Hairy tongue can appear in a variety of colors, depending on the organisms present and external exposures. The papillae may appear white, yellow, brown, or black. Dark discoloration is often due to chromogenic bacteria, tobacco use, coffee or tea consumption, or certain medications. In this case, the elongated, discolored papillae likely reflected a combination of keratin accumulation and microbial colonization.
Patients with hairy tongue may be asymptomatic, but some experience symptoms such as a burning sensation, gagging, altered taste (dysgeusia), or halitosis (bad breath). The burning sensation described by this patient is thought to result from irritation of the hypertrophied papillae or secondary overgrowth of microorganisms. Although the condition can be distressing due to its appearance, it is generally benign and does not indicate malignancy or precancerous change.
The diagnosis of hairy tongue is clinical, based on characteristic appearance of the dorsal tongue. No biopsy or invasive testing is typically required unless atypical features are present or another diagnosis is suspected. Differential diagnoses may include oral candidiasis, leukoplakia, oral hairy leukoplakia (associated with Epstein–Barr virus, particularly in HIV), and pigmented lesions of the oral mucosa.
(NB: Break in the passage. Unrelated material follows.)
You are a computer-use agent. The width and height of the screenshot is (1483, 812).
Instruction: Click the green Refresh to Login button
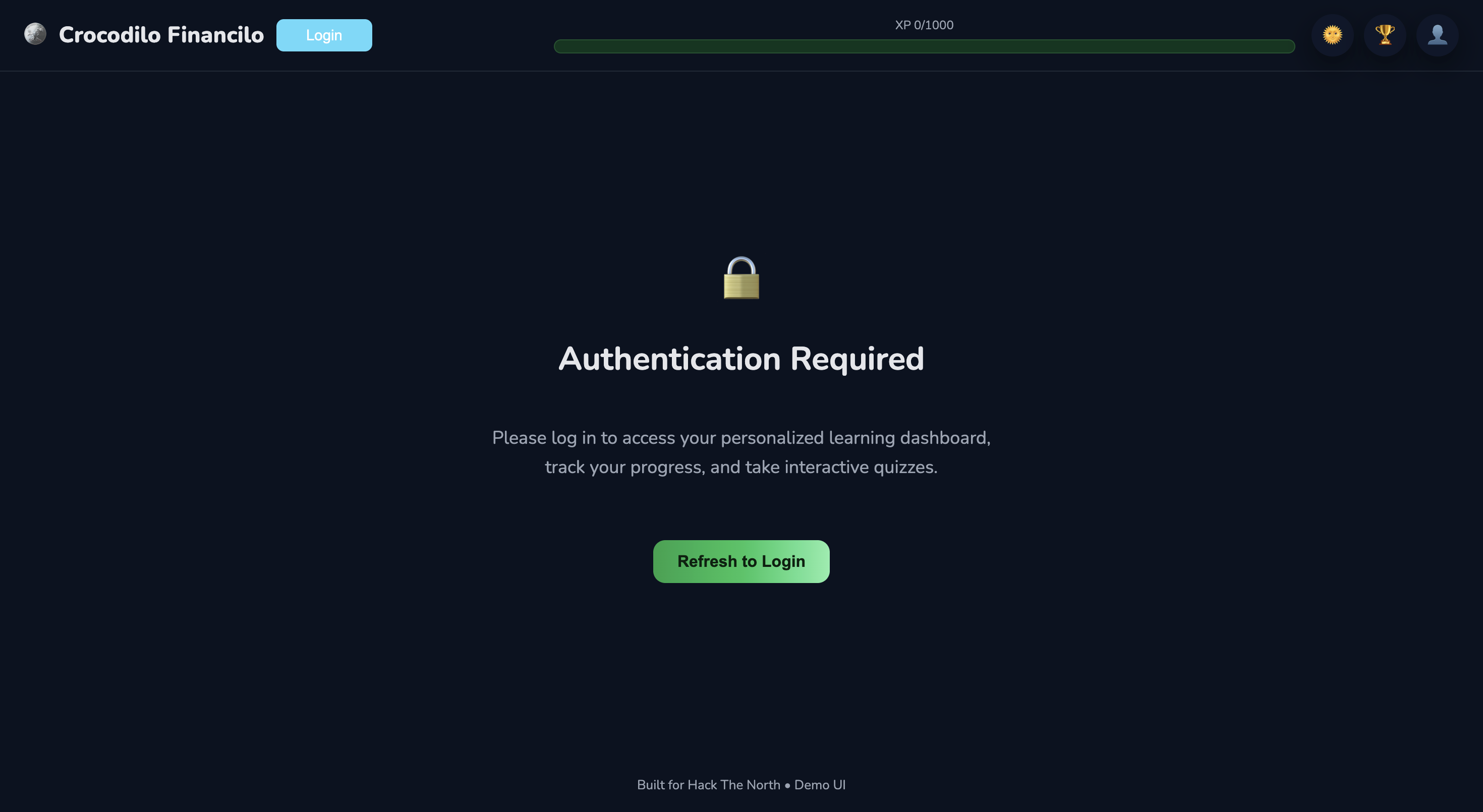tap(741, 561)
Careful clinical evaluation helps distinguish these conditions.
Oral hairy leukoplakia, in particular, is an important consideration in immunocompromised patients. However, it typically presents as white, corrugated plaques on the lateral borders of the tongue rather than elongated papillae on the dorsal surface. In contrast, hairy tongue primarily involves the filiform papillae on the top of the tongue and is associated with keratin accumulation rather than viral epithelial proliferation.
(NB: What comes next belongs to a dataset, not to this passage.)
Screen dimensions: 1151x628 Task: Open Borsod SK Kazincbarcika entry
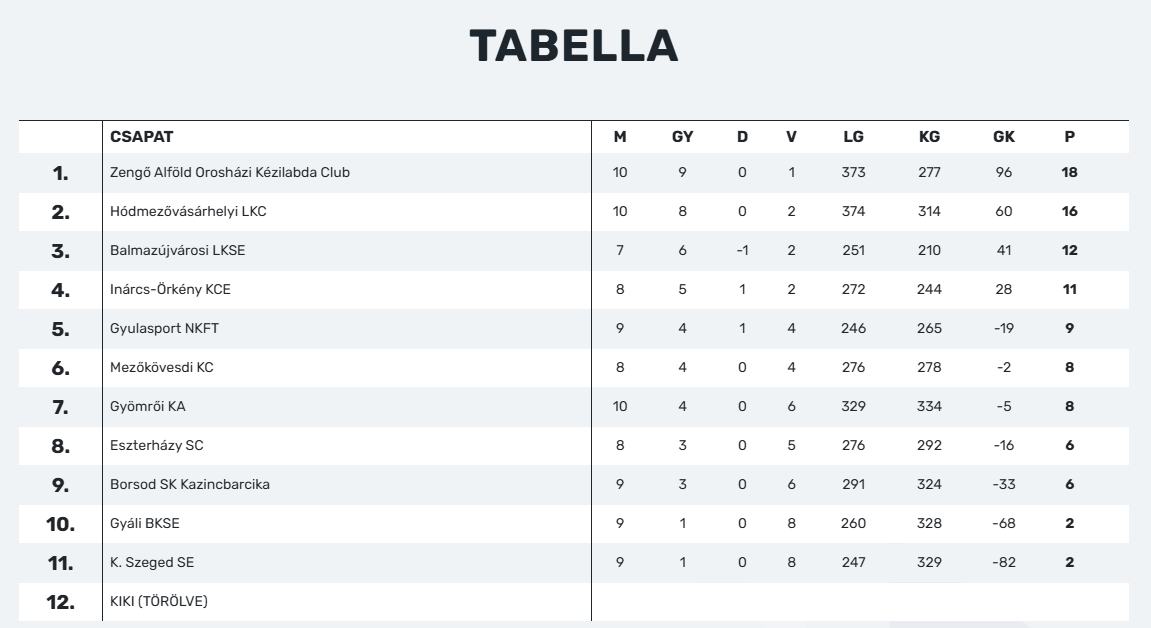click(x=190, y=484)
Management of hairy tongue is usually conservative and focuses on eliminating predisposing factors and restoring normal desquamation of the papillae. The cornerstone of treatment is improved oral hygiene, including regular brushing or scraping of the tongue to mechanically remove excess keratin and debris. Patients are also advised to maintain adequate hydration and avoid contributing factors such as smoking, excessive coffee or tea intake, and unnecessary antibiotic use.
In cases where infection or microbial overgrowth is suspected, antifungal or antibacterial therapy may be considered, although this is not routinely required. In transplant patients like this one, careful review of immunosuppressive therapy and oral care routines is important. Dentists and physicians often work together to ensure that oral hygiene practices are optimized without compromising transplant management.
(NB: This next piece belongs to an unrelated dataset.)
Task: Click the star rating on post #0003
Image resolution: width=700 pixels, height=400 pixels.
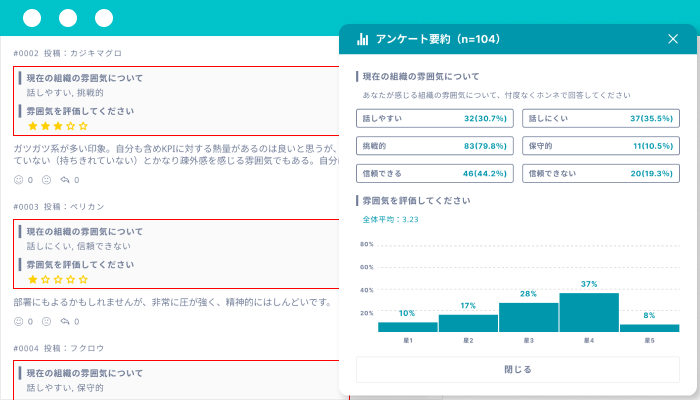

Resolution of hairy tongue is usually gradual once contributing factors are addressed. The tongue surface typically returns to normal appearance over days to weeks as the keratinized papillae shed naturally. Reassurance plays an important role in management, as the condition is benign but can cause significant anxiety due to its appearance.
This case highlights the importance of recognizing oral manifestations of systemic conditions and medication-related effects. In immunosuppressed individuals, even benign conditions like hairy tongue can be more pronounced due to alterations in immune function and microbial balance. It also underscores the role of routine oral examination in transplant recipients, who are at increased risk for a variety of oral complications, including infections, mucosal changes, and medication-related effects.
In conclusion, hairy tongue is a benign disorder characterized by elongation and discoloration of the filiform papillae due to impaired desquamation and keratin accumulation. In this kidney transplant patient, immunosuppression likely contributed to its development. Although visually striking and sometimes uncomfortable, the condition is reversible with proper oral hygiene and elimination of risk factors. Recognizing its characteristic appearance helps avoid unnecessary investigations and provides reassurance to patients.